Opinion 19-94(B)

December 12, 2019


Digest:         A judicial candidate may not permit a political action committee to host a joint fund-raiser for him/her and another candidate.


Rules:          22 NYCRR 100.5(A)(1)(ii); 100.5(A)(1)(b)-(d), (f), (h); 100.5(A)(2); Opinion 19-94(A).


         A judicial candidate asks if a political action committee (PAC) may host a joint fund-raiser for him/her and another judicial candidate. All proceeds would go to the two judicial candidates.

         A judicial candidate may “identify himself or herself as a member of a political party” (22 NYCRR 100.5[A][1][ii]) and participate in his/her own campaign for elective judicial office during the applicable window period as permitted by the Rules Governing Judicial Conduct (see 22 NYCRR 100.5[A][2]).
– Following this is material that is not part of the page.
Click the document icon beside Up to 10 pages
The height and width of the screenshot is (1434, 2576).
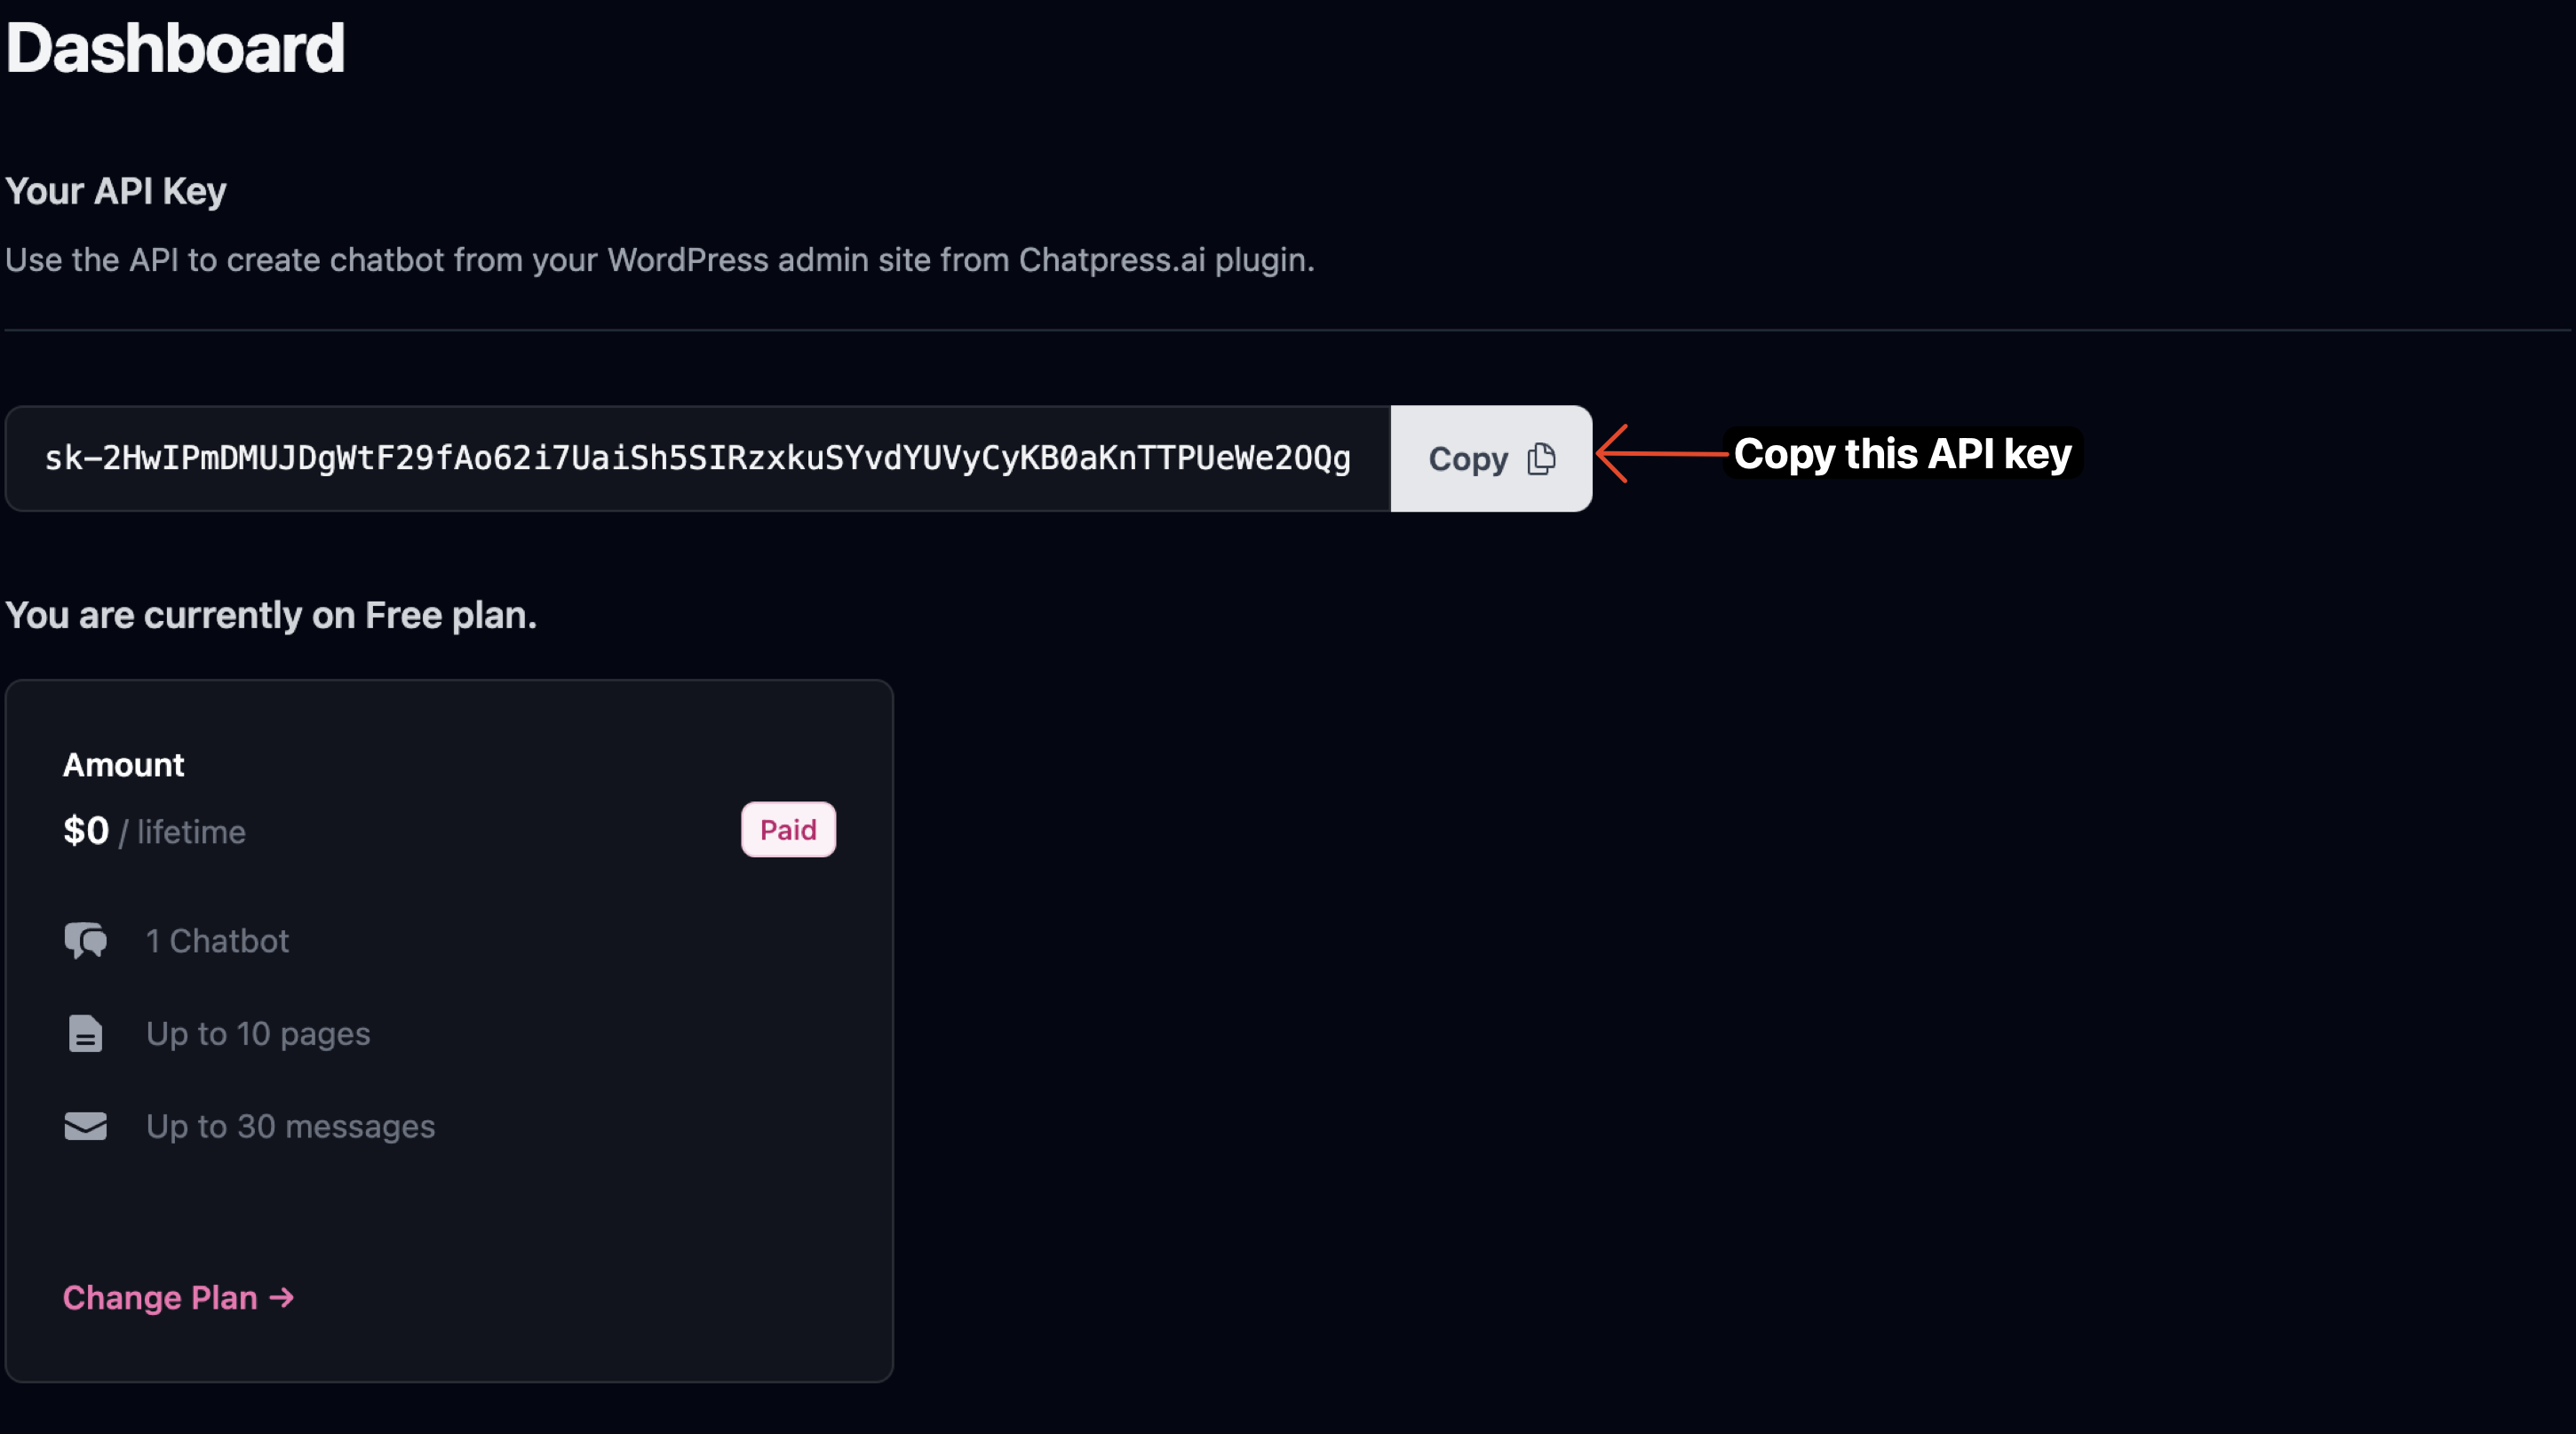coord(85,1034)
However, he/she must not engage in partisan political activity unrelated to his/her own campaign (see 22 NYCRR 100.5[A][1][c]) and thus must not, for example, permit his/her “name to be used in connection with any activity of a political organization” (see 22 NYCRR 100.5[A][1][d]) nor make speeches on behalf of a political organization or another candidate (see 22 NYCRR 100.5[A][1][f]).

         In Opinion 19-94(A) (citations omitted), we said:


A judicial candidate may not hold a joint fund-raiser with an individual seeking non-judicial office, “because the candidate for non-judicial office is not subject to the same exacting standards.” By contrast, two judicial candidates on the same slate may hold a joint fund-raiser, provided they and their campaign committees take care “to avoid any implication of a cross-endorsement or solicitation.” For example, they may not form a single campaign committee or commingle funds received from the event. However, it is appropriate for the two separate campaign committees “to share their proportionate costs” and issue an “instruction to the attendees to write separate checks to the respective campaigns for 50% of the ticket price.”


Here, we conclude three judicial candidates may allow an individual otherwise unaffiliated with their campaigns to host a fund-raiser for them, subject to all applicable limitations in Section 100.5. However, the candidates may not permit attendees to write checks initially to the host for later distribution among the three committees. Instead, attendees must write separate checks to each candidate’s campaign committee to avoid any commingling of funds.

         We now consider the propriety of a PAC — rather than a private individual or a law firm — hosting a fund-raising event on behalf of a judicial candidate.

         In common understanding, a PAC is a highly partisan political entity, “formed by a special-interest group to raise and contribute money to the campaigns of political candidates who seem likely to promote its interest” (Black’s Law Dictionary [11th ed 2019], political-action committee). We believe it would be difficult, if not impossible, for a judicial candidate to avoid the appearance of being involved in partisan political activity unrelated to his/her own campaign for elective judicial office (see 22 NYCRR 100.5[A][1][c]), if the candidate allowed a PAC to raise funds for him/her.1

         Thus, we conclude that a judicial candidate may not permit a PAC to host a fund-raiser for him/her and another candidate.


1 While not determinative here, we note at least two provisions of the Rules distinguish a “political party” from other kinds of “political organization[s]” (22 NYCRR 100.5[A][ii]; 100.5[A][1][b]). Presumably, this reflects the distinctive role of political parties in providing ballot access to their nominees. On these facts, we see no reason why a judicial candidate should permit a partisan political entity with no such traditional role or function in judicial elections to associate itself with the prestige of judicial office by hosting a fund-raiser for him/her (cf. 22 NYCRR 100.5[A][1][d]).